And all this was, once again, an attempt to use excessive force to quell those who refuse to comply. And once again, we didn’t. Instead of going home, we went on a tourist cruise of Canberra in a long convoy, full of vehicles with the word "freedom" written on our windows and flags flying from wherever people could raise them.
Then we stopped on Anzac Drive to grab a photo opportunity of ourselves standing before the statues of the Anzacs. One side of the long drive was the War Museum; on the other, Parliament House, with that metal flagpole, the one that looks like a giant syringe.

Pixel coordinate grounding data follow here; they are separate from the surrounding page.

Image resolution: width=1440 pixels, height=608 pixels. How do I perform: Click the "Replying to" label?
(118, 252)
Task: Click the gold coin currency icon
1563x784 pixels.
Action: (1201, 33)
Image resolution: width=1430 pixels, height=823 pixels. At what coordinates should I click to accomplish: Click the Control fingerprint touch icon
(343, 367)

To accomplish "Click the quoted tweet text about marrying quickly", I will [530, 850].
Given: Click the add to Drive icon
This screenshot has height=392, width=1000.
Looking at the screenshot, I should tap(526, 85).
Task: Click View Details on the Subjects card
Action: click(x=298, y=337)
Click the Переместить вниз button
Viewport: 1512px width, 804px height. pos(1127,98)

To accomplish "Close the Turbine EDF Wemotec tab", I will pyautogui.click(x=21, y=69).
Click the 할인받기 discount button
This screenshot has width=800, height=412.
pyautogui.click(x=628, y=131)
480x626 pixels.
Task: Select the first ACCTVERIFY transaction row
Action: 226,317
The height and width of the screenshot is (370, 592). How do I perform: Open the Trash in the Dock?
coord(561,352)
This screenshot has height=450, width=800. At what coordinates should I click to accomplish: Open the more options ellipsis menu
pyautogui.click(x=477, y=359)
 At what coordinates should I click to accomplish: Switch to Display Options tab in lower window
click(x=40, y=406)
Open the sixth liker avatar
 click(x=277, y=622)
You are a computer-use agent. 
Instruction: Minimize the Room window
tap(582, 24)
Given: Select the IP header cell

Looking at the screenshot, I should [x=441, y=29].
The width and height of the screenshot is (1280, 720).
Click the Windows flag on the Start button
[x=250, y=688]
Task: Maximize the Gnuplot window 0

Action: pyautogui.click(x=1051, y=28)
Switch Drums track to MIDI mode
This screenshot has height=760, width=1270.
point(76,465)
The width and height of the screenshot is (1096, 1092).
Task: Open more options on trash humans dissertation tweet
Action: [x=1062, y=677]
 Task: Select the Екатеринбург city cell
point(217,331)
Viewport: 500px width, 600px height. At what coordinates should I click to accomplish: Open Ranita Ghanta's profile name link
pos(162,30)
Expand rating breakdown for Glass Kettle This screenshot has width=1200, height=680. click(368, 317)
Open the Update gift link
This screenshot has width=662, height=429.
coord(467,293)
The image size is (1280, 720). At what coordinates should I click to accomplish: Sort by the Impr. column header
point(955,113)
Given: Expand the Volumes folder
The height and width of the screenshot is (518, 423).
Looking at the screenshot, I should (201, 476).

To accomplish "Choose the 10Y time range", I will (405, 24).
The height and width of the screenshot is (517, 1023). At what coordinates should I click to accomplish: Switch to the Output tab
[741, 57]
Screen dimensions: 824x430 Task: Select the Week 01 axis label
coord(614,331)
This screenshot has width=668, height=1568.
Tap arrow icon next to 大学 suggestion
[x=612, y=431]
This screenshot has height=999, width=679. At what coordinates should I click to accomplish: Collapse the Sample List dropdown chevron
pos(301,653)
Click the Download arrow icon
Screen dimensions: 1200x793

For a while, we claimed the broad center island and waved our flags at the Canberrans who were driving past. Some waved and honked their horns, one woman even brought us food, but many, with their masks still tucked under their chins, tried to ignore us.
And we, just like at the marches, were a mixed bunch of people, aged from little kids to old grandmothers, who had come here from all over Australia to not ask but demand the return of their freedoms.
It was now that the reality of the morning’s eviction hit me. The vision of all those police entering, like an army huddled together to challenge another army, one that had a history of fighting them back—and even winning. But instead of fighting, we, their brothers and sisters, packed up our gear while reminding them, “They Serve Us.”
But do they? Do any of those institutions serve us anymore? Or have they all surrendered their souls, individually, to what they see as an inevitability? And now, as they often do, were they taking their frustrations—of their own cowardice—out on us, because we, through peaceful defiance, had become a mirror in which they could see their own reflection?
Here were a few of them now: a little platoon of freedom warriors unfurling their flags like the remnants of a memory of an Australia they were losing, as these people—who were ignoring them—were participating in the burial of it, all for the price of future safety.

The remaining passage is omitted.